Вскоре в горницу вошла Лизавета с цыбаркой[60] парного молока и, обращаясь ко мне, предложила:
– Лександра, отведай парного молочка.
Дед Воробей обратился к ней:
– Лизавета, чадонюшка, заберечь[61] гостя. Глянь, какой он подарок деду сделал. Вот я и гутарю, што тапереча в новой справе[62] зараз пойду на игришша[63].
Он надел гимнастёрку, нахлобучил на голову фуражку и, стоя перед зеркалом в тяжёлой деревянной оправе, висевшим над столом, цокая языком, с явным удовольствием любовался собой. Это зеркало по периметру было всё облеплено пожелтевшими фотографиями каких-то незнакомых мне дедов в казачьей форме и с шашками, женщин различного возраста. Оно выглядело своеобразным окном в прошлое.
И тут я увидел на левой штанине шаровар деда надорванный клок ткани. Не удержавшись, шутливо спросил:
– Дедуня, это где же Вы шаровары разорвали, небось к девкам через плетень лазили?
Дед, оторвавшись от зеркала, гневно спросил меня:
– Лександра, вот ты скажи, наприклад[64], мене, какое такое право имеет Гитлер, анчибел[65] треклятый, забижать старика?
Я удивлённо посмотрел на деда, потом на Лизавету. Она улыбнулась и, махнув рукой, сказала:
– Да Гитлер – это цап[66] Найдёновых. Забижает стариков и ребятишек малых. Анадысь[67] на деда нашего кинулся, чуть до смерти не забрухал[68].
Дед Воробей, воодушевившись, продолжил:
– Третьего дня заранкой я почекилял[69] погутарить к своему друзьяку деду Федоту. Порешали мы с ним готовить собе домовины[70] – ужо пора в дальний поход сбираться. Так вот, иду я напрямки по мостку через буеракский ручей[71]. Ентот мосток такой узкий, што по нему пройдёть тока один человек. Да-а-а.

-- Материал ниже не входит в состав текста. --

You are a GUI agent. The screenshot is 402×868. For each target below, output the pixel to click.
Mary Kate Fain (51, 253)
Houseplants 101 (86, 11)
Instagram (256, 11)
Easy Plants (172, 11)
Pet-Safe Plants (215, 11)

Дед замолчал, обдумывая дальнейший ход своих мыслей. Затем он, посасывая уже потухшую «козью ножку», продолжил:
– Так вот, тока я вступил на мосток, сустрел[72] Гитлера. Он, варнак такой, морду свою рогатую и бородатую наклонил и вприщур на мене смотрить хитрюшшими бельтюками. Лександра, вот почему у всех этих ворогов одинаковые бельтюки? А? Я взганался[73], думаю, быть беде! Осенил себя крестным знаменьем, про себя гутарю: «Тот не казак, што боится собак!»
Шагну вперёд, дык, он мене навстрел[74]. Я остановлюсь, и он стоить. Штоб ентова Гитлера, сучьего отродья, черти забрали! Так нахилился[75] и роги свои на мене наставил, кубыть в полон[76]желаить деда взять. Одно слово – прокудное[77] животное. Тока я собрался в отступ идтить, как ентот Гитлер рогами меня и полоснул. Я не успел почунеть[78], как кубырком свалился с мостка в ручей и шальвары свои порвал. Один срам, да и только!
А давеча бабка Авдееха пошла по своим бабьим делам к буеракскому ручью, навстрел ей ентот варнак Гитлер. Она стала тыкать в его бестыжую морду своим байдиком[79]. Да куда там! Гитлер мотнул рогами и вырвал байдик из рук Авдеехи. Она как заверешшит, а ентот анчибел[80] её бодаеть, и упала бабка под откос буерака, и от неё такая вонишша пошла – просто срам один.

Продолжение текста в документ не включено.